DIRECTIONS FOR THIS TASK: Copy the part of the forum thread on Delta caching starting at "Disk cache is" and ending at "CACHE ... TABLE....", substituting "docs" for "links".

TEXT SHOWN:

0

I'd like to test delta-cache in local cluster mode (jupyter)

1. What I want to do:

Whole delta-formatted files aren't re-downloaded every time, only new data will be re-downloaded

2. What I've tried

...
# cell1
spark.conf.set("spark.databricks.io.cache.enabled", "true")

# cell2
spark.sql("""
CREATE TABLE my_table2
USING DELTA
LOCATION 'MY_S3_DELTA_FORMATTED_PATH';
""")

# cell3
import time
s = time.time()
spark.sql("select * from my_table2").show()
print(time.time() - s)

But cell3 shows the same time taken every time I run the cell, which means that the table is not cached.

Did I miss something?

Alex Ott
  • 80,552
  • 8
  • 87
  • 132
user3595632
  • 5,380
  • 10
  • 55
  • 111

1 Answers1

0

https://docs.databricks.com/optimizations/disk-cache.html

https://spark.apache.org/docs/3.0.0-preview/sql-ref-syntax-aux-cache-cache-table.html

Disk cache is different to Spark caching using SQL.

Read the links. Then I think the difference will be apparent. You have missed something.

You need CACHE ... TABLE....

thebluephantom
  • 16,458
  • 8
  • 40
  • 83

EXTRACTED DATA:
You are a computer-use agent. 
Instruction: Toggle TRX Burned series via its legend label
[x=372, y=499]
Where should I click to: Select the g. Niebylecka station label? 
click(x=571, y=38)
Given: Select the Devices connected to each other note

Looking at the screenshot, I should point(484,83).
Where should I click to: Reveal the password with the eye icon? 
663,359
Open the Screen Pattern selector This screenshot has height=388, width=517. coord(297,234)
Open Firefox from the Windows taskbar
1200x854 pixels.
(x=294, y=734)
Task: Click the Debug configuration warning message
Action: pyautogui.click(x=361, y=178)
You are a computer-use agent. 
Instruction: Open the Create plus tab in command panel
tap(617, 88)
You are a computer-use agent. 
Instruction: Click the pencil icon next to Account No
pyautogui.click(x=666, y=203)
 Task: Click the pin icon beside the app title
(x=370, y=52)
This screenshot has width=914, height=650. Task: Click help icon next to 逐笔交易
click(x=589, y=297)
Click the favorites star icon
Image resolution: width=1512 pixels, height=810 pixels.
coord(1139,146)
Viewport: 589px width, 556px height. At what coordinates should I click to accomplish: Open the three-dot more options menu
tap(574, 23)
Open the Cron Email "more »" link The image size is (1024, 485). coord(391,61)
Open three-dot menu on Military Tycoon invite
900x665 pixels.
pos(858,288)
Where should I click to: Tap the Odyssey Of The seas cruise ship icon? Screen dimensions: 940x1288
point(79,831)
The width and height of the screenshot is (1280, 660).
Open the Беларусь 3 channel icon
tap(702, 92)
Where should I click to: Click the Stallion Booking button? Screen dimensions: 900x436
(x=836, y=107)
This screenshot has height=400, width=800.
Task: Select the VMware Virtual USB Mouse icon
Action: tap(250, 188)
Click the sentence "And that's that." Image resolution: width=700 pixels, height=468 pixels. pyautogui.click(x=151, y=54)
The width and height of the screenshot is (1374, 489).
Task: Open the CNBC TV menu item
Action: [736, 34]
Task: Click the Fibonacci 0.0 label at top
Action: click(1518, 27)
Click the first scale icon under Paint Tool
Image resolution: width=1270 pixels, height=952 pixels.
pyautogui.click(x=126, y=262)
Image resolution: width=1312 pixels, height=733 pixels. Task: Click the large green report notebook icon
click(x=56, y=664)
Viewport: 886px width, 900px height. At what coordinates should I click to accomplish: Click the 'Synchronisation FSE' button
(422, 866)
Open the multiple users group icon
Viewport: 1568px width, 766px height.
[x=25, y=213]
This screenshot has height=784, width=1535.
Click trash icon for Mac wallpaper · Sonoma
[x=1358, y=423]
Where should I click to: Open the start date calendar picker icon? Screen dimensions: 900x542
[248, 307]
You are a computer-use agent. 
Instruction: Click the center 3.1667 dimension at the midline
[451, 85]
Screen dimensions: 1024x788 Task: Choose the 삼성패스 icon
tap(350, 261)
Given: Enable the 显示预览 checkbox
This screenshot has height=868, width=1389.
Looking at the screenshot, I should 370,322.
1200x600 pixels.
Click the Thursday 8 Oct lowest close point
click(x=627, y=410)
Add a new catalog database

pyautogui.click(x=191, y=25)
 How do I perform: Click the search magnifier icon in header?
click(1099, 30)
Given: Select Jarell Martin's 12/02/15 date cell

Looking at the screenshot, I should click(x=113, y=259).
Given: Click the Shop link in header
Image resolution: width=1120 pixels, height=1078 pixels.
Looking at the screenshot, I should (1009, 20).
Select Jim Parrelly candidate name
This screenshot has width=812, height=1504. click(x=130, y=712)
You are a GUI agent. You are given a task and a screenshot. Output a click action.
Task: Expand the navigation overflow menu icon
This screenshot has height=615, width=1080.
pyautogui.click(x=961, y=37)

TASK RESPONSE:
Disk cache is different to Spark caching using SQL.

Read the docs. Then I think the difference will be apparent. You have missed something.

You need CACHE ... TABLE....